THE DATA.
-*-
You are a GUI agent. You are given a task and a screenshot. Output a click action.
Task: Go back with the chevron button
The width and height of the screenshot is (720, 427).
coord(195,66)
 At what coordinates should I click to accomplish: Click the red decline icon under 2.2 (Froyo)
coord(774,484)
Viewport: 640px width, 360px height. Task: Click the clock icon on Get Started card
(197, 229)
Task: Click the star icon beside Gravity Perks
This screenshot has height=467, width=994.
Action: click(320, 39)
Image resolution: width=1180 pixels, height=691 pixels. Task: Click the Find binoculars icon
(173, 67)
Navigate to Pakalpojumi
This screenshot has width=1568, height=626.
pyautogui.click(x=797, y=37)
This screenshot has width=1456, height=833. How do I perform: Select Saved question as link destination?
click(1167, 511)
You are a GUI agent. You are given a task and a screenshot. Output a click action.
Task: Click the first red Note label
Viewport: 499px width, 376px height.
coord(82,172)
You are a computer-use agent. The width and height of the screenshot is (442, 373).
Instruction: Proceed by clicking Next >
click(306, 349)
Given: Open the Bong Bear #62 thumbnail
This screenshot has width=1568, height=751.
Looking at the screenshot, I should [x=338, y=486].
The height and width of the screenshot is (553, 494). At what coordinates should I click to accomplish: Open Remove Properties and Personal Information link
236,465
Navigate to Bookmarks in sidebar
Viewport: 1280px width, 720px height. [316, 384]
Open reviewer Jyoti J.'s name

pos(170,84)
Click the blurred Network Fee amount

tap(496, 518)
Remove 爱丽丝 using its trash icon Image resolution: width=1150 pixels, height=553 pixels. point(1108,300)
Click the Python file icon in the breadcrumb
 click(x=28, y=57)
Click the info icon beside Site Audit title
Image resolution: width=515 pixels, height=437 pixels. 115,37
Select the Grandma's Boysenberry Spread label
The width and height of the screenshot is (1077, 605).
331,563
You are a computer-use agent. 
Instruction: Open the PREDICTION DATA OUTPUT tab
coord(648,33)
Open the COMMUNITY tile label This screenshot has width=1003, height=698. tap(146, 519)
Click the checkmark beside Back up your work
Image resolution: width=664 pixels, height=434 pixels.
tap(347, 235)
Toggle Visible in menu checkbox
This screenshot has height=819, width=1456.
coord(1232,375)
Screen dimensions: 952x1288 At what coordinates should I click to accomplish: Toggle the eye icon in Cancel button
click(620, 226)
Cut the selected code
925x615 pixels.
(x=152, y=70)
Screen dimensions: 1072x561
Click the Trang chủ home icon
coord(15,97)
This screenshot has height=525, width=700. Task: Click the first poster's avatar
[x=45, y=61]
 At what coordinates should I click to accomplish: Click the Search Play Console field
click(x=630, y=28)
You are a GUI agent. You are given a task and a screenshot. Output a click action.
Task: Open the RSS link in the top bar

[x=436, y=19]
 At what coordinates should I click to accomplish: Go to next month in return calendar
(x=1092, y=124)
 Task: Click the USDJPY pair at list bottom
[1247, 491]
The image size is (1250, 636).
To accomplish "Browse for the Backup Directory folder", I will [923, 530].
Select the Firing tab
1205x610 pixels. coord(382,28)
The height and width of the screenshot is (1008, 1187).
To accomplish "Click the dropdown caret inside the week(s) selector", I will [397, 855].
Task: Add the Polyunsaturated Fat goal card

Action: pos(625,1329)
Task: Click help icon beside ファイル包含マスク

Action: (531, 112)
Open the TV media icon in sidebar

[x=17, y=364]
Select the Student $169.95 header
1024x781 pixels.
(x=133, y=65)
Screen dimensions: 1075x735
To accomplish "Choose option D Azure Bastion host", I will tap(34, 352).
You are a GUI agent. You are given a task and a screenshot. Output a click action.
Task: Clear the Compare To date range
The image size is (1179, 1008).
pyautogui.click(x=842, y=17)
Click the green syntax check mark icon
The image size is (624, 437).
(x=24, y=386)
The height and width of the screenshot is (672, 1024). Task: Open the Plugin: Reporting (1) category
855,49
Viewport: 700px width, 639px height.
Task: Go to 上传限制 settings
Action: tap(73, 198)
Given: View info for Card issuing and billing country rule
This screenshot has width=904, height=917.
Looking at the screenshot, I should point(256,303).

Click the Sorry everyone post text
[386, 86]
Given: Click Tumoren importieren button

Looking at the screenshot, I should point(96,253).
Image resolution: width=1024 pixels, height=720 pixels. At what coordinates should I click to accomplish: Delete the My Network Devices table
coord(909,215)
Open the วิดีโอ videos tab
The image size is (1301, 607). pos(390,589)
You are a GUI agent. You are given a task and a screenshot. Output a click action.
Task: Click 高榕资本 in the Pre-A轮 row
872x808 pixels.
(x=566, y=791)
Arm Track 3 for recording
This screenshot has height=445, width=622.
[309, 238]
-*-
The answer must be every line of the listing that holds the word "will".

RESPONSE BELOW.
To accomplish "Browse for the Backup Directory folder", I will [923, 530].
To accomplish "Click the dropdown caret inside the week(s) selector", I will [397, 855].
To accomplish "Choose option D Azure Bastion host", I will tap(34, 352).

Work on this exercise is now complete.